Data provided ->
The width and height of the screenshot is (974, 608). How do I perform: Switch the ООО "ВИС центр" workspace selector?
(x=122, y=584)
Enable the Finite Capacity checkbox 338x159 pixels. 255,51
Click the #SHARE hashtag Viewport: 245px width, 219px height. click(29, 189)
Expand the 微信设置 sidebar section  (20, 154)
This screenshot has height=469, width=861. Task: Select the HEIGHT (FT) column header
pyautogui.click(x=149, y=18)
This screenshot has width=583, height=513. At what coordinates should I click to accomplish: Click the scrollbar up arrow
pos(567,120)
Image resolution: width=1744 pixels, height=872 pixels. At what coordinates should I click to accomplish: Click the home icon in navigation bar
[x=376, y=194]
--
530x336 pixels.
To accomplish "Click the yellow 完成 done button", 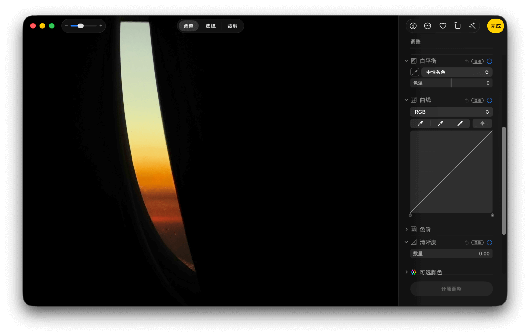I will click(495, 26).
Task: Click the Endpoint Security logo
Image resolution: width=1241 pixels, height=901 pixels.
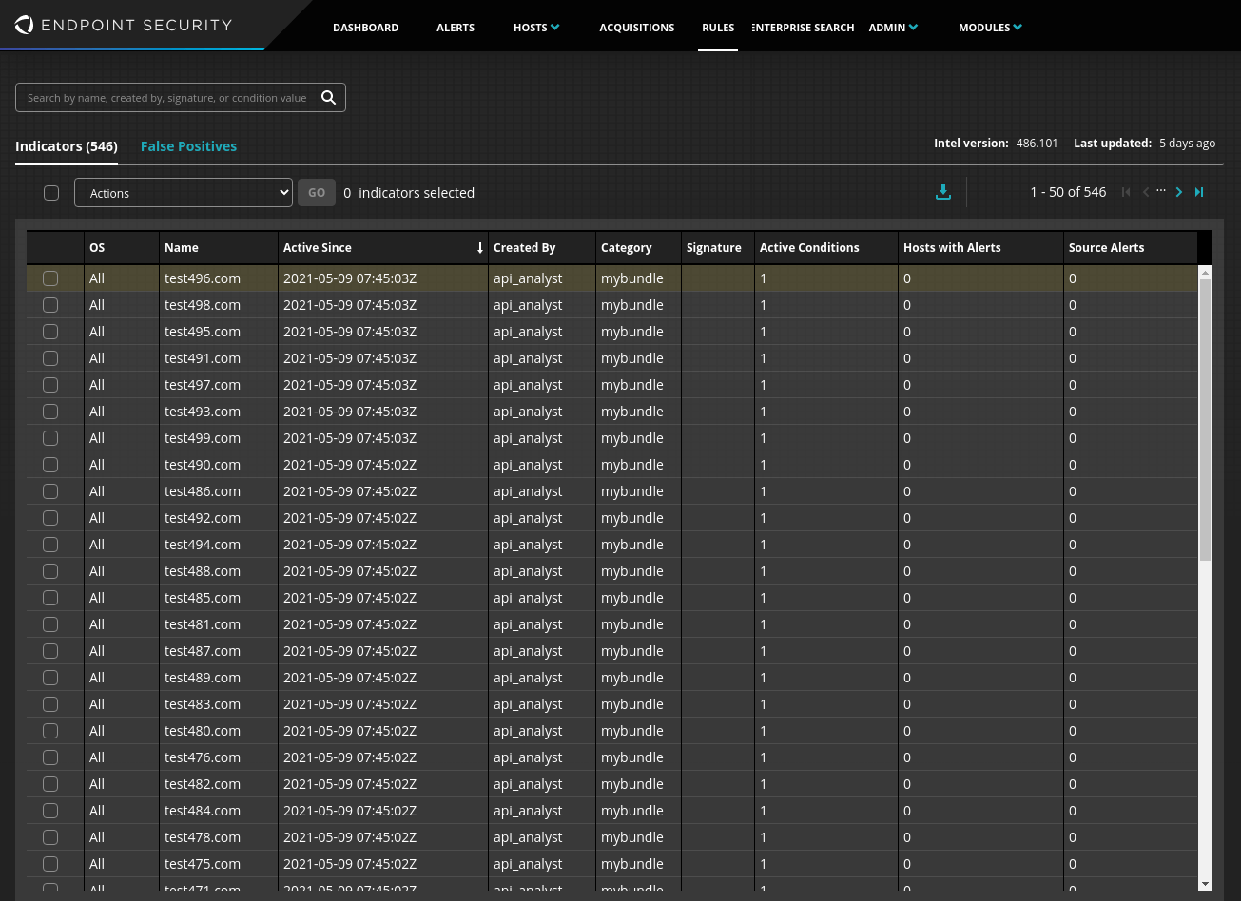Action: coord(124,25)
--
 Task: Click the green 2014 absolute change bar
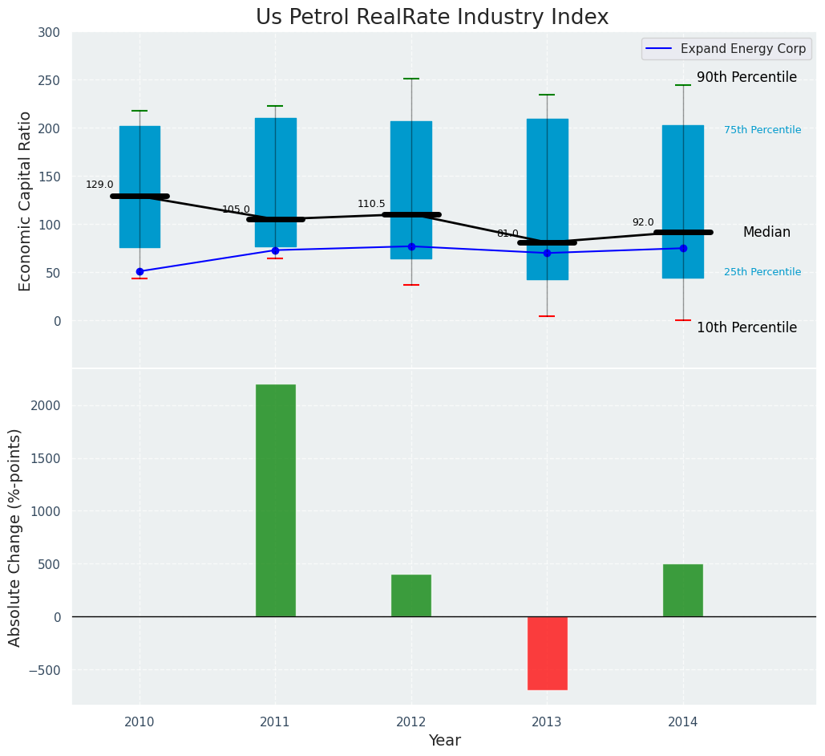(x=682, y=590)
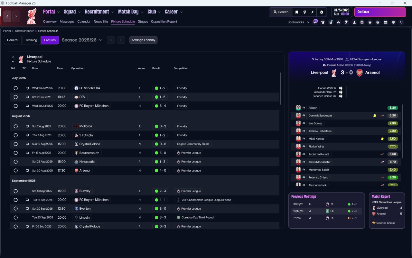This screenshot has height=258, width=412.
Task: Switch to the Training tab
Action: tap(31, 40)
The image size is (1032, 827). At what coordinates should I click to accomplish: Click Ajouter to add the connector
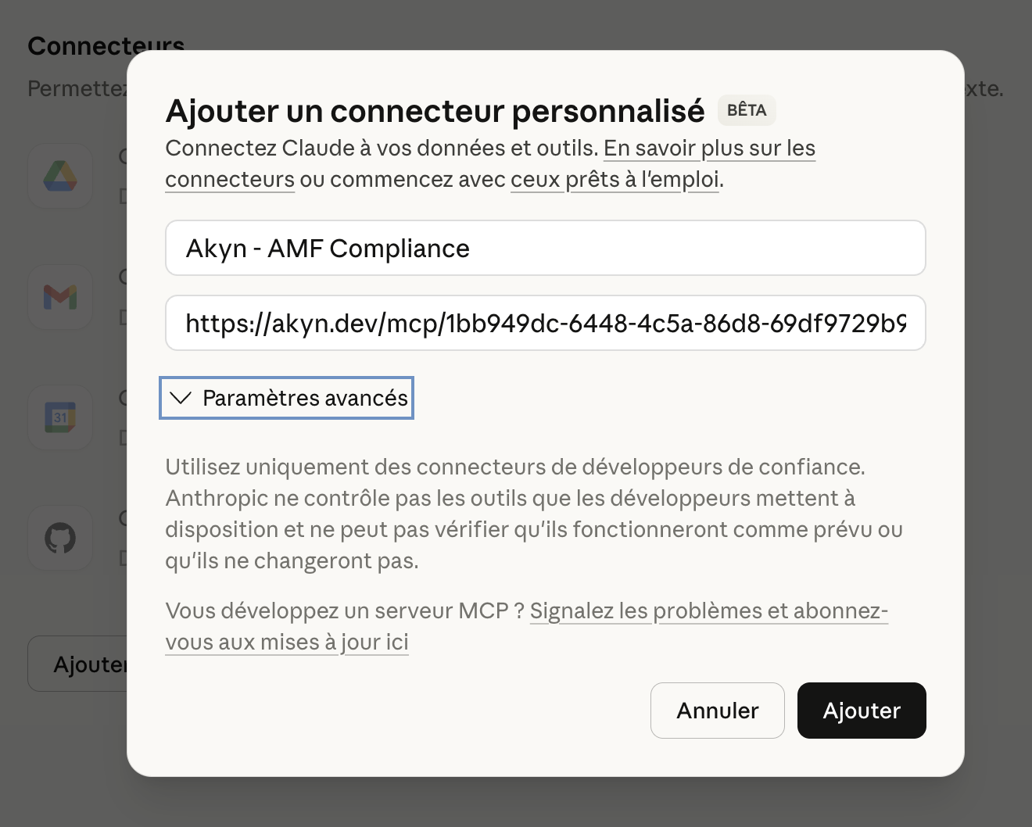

Work to be completed ->
Please return the data above exactly as it stands from the line with "Task: Click the green" to the line with "The image size", keeping both of those lines but none of the pictures.

Task response ->
 Task: Click the green 2014 absolute change bar
(x=682, y=590)
This screenshot has height=258, width=412.
Task: Switch to the Training tab
Action: tap(31, 40)
The image size is (1032, 827). At what coordinates should I click to accomplish: Click Ajouter to add the connector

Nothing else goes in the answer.